Tuesday, May 25, 2010

Week 6 :Chat

I chatted with two co-workers for this activity, and one of them is participating in 23 Things. I am not one of the librarians who serves as a volunteer for LRC Live, so I'd be interested in hearing about their experiences. The article on e-reference from Library Journal discussed some of it's challenges, one of them being the demands by some users for "quick (almost instantaneous) answers." If I were providing e-reference, I think I would feel pressure to find the needed information as quickly as possible, and it would take me some time to become comfortable providing reference services online. It would also take a while to learn how to deal with patrons like the one described in the article Virtual in Vegas, where the patron "chatted" with the librarian very little, remaining mostly silent for the 20 minutes of their session.

A number of years ago our library made the decision to ban chatting. We had a situation where patrons were sitting at our stations and chatting for hours on end. This created problems for students who needed to access stations to do research or access Blackboard.

Under "Best Practices for IM," the Library Journal article lists loading IM software on public PCs. "Let users in the library get help without having to go to the reference desk." We always stress to our students that we are here to help them, and emphasize that they should come to the desk if they need assistance. It doesn't make sense to me to go online for assistance if you have a librarian a few yards away who can help you, so I don't agree with this "best practice."

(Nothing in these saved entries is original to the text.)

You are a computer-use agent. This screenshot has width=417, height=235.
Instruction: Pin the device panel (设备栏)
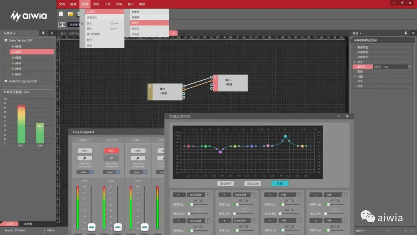coord(43,33)
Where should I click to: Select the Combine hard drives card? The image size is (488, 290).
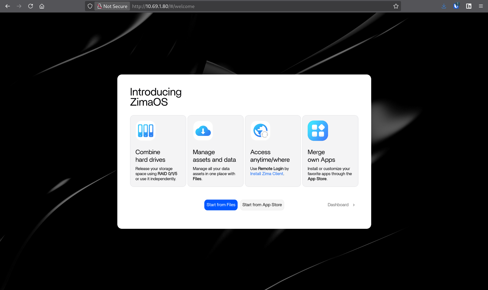pos(158,151)
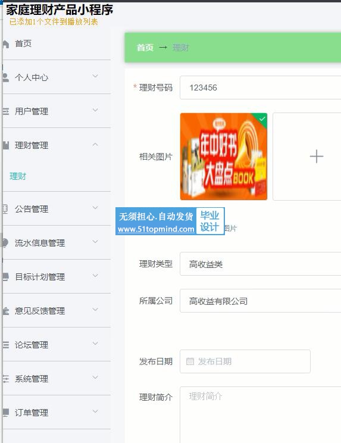
Task: Click the 理财号码 input field
Action: [260, 88]
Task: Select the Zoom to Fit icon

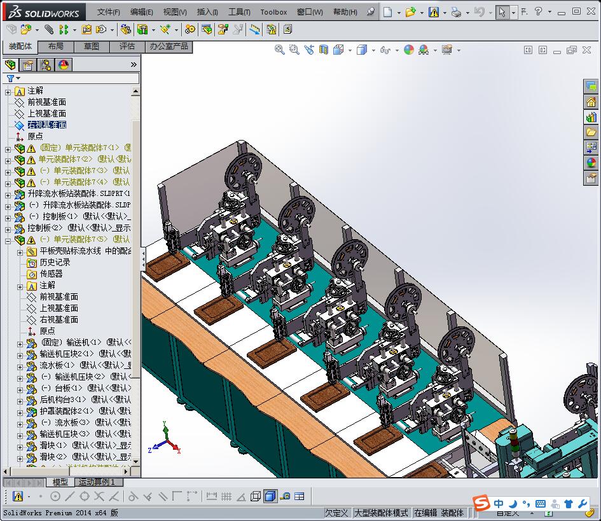Action: click(x=278, y=49)
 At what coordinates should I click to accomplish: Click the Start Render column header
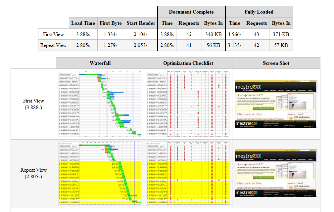[141, 23]
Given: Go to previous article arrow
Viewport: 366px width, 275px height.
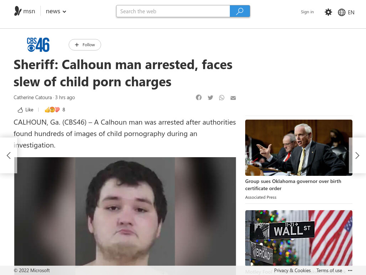Looking at the screenshot, I should click(9, 155).
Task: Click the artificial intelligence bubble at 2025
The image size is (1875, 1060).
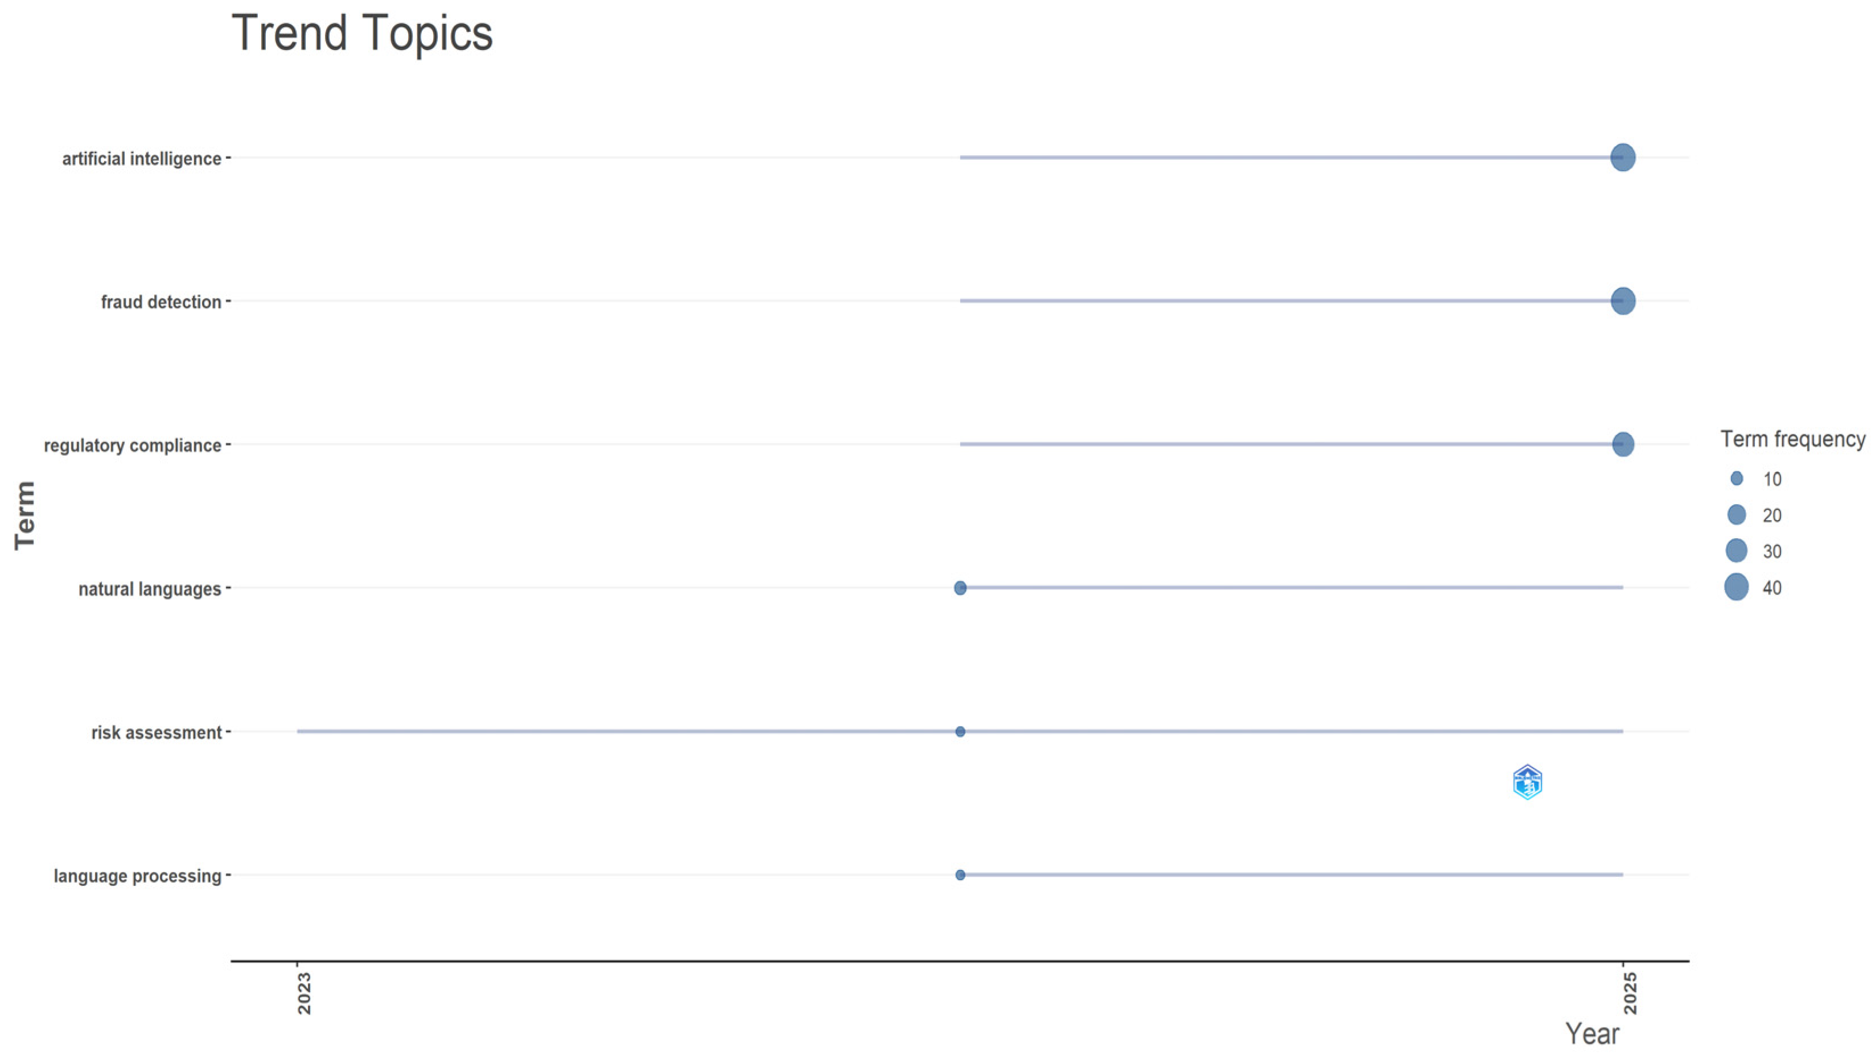Action: 1622,157
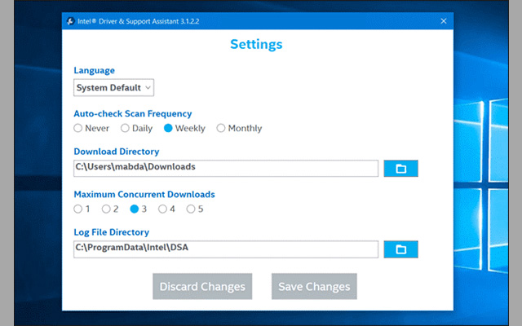This screenshot has width=522, height=326.
Task: Select Monthly scan frequency
Action: pyautogui.click(x=221, y=128)
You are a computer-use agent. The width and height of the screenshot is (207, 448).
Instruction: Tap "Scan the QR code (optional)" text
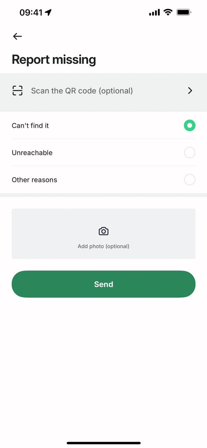[82, 91]
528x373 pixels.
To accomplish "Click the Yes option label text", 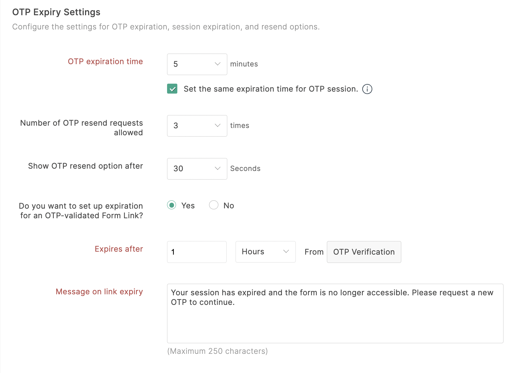I will [188, 206].
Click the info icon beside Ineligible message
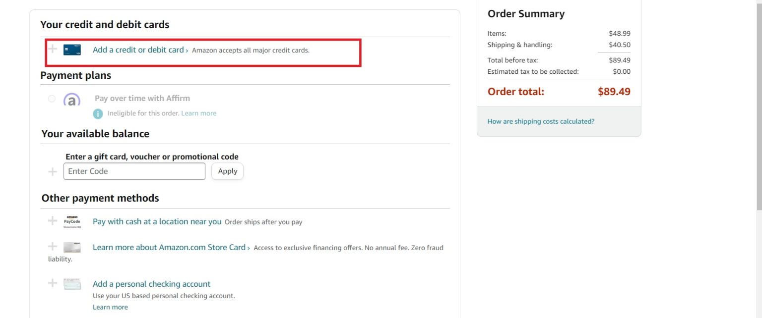Image resolution: width=762 pixels, height=318 pixels. (x=98, y=113)
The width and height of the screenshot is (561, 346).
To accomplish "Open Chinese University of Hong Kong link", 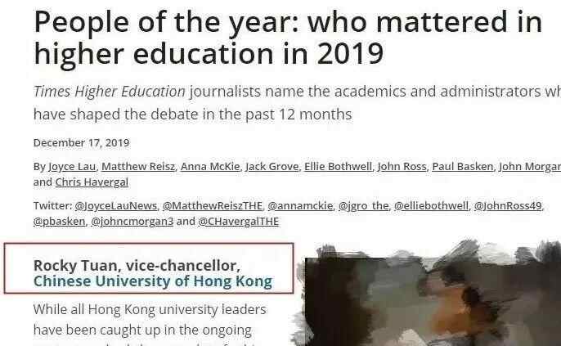I will click(x=152, y=282).
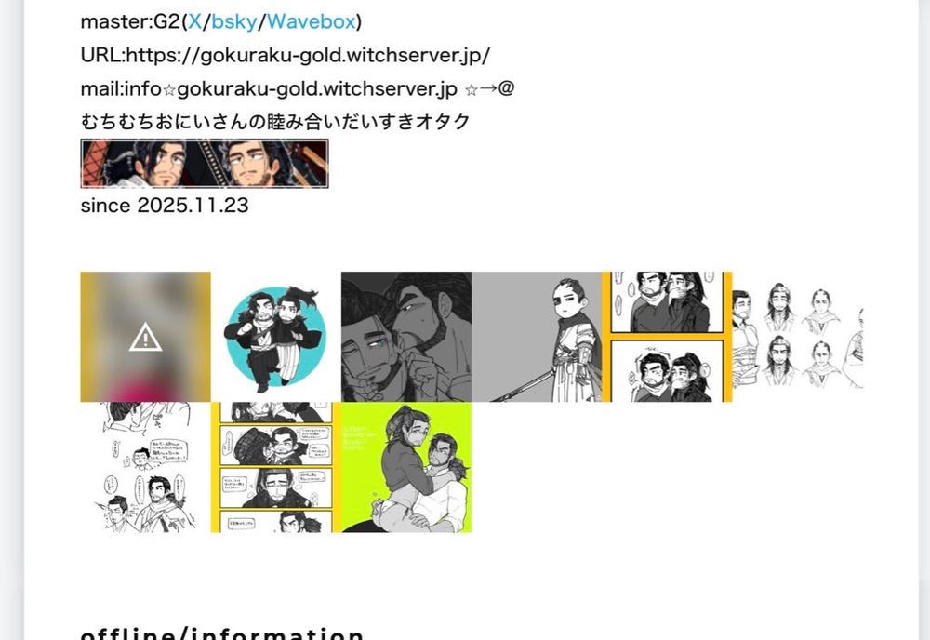Viewport: 930px width, 640px height.
Task: Open the white sketch comic with speech bubbles
Action: (x=145, y=467)
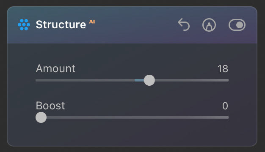265x152 pixels.
Task: Click the Amount track's far left end
Action: coord(37,80)
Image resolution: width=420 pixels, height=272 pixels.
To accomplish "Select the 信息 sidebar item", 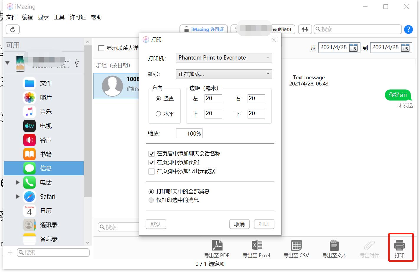I will coord(46,168).
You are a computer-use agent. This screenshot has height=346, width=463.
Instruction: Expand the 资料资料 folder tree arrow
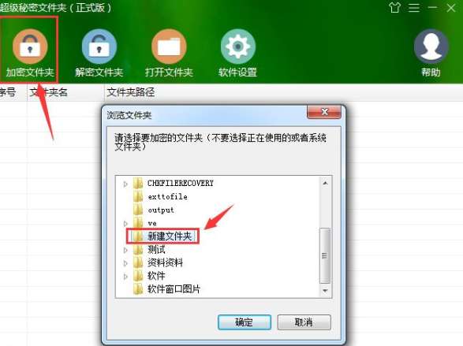tap(125, 263)
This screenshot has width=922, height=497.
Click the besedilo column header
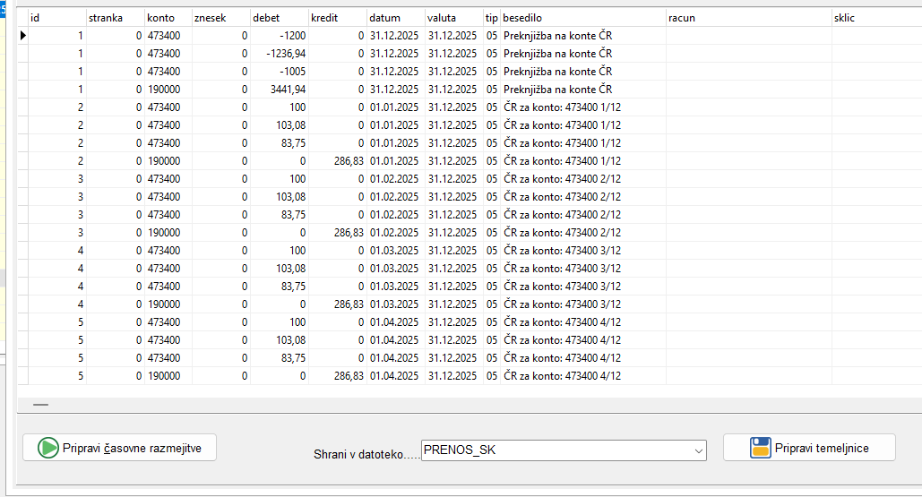pos(582,18)
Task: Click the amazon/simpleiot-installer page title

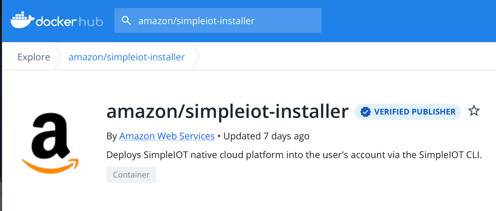Action: coord(228,112)
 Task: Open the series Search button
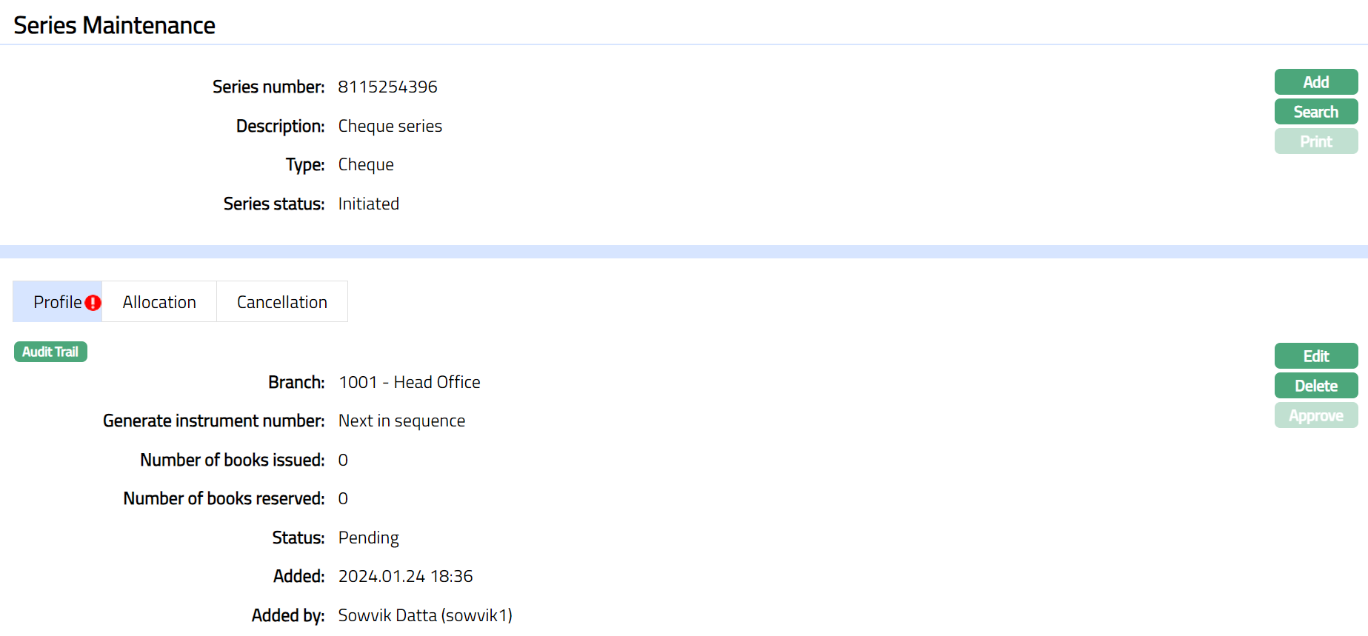1315,112
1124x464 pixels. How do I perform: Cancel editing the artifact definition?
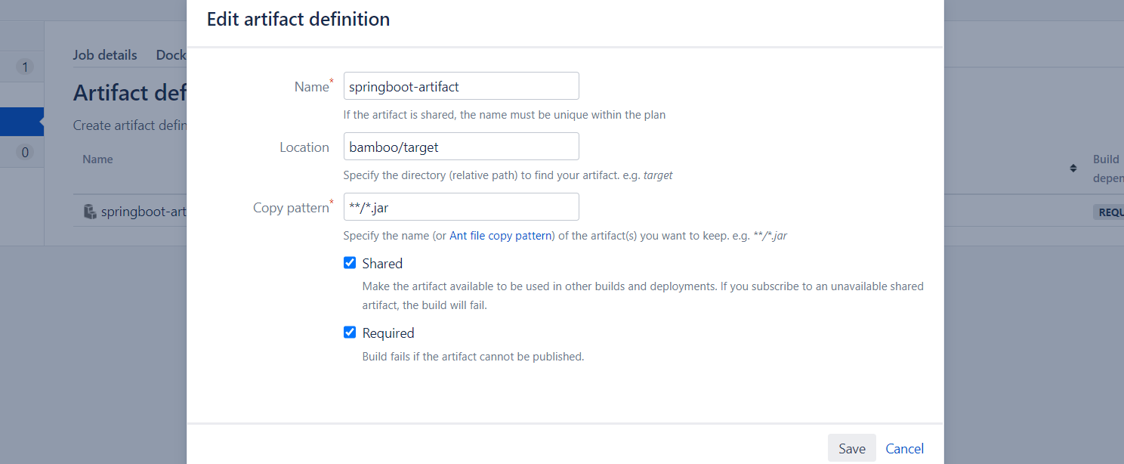(904, 448)
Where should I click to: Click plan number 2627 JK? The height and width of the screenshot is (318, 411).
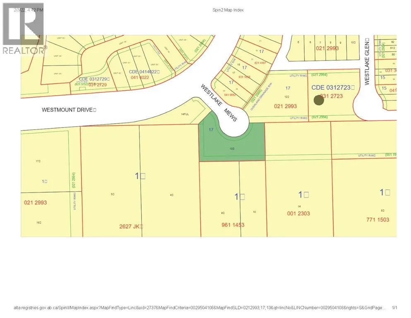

One of the other comments I noted in the LJ article was the statement that with IM, "we are able to talk about things that we would hesitate to say in an email. Office politics and more "feeling types of things are best said without the thought of an everlasting email trail." However, my understanding of chat on G-Mail is that your chat sessions are saved unless you choose to delete them or turn off the save function.

I enjoyed looking at the techdictionary of text message abbreviations. I tested some friends to ask if they knew what certain abbreviations stood for, and got some interesting wrong answers! Well, at this point it's time to say BFN. G2G.